Given task: Reproduce each of the records below word for word, keeping every line in order but leaving out the pictures.
■ ■ ■
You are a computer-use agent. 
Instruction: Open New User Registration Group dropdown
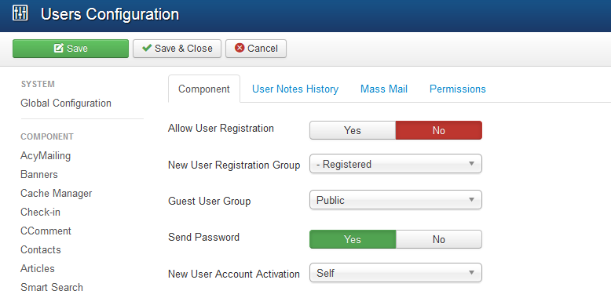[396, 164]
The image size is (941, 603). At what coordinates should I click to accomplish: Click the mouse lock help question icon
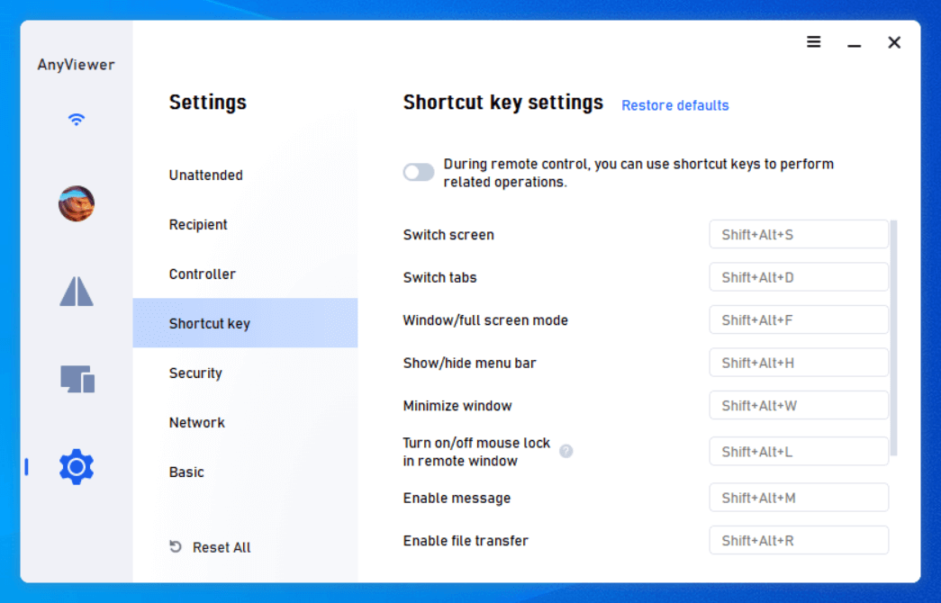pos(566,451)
■ ■ ■
Reply:
You are a computer-use agent. 
Instruction: Open New User Registration Group dropdown
[396, 164]
The image size is (941, 603). At what coordinates should I click to accomplish: Click the mouse lock help question icon
pos(566,451)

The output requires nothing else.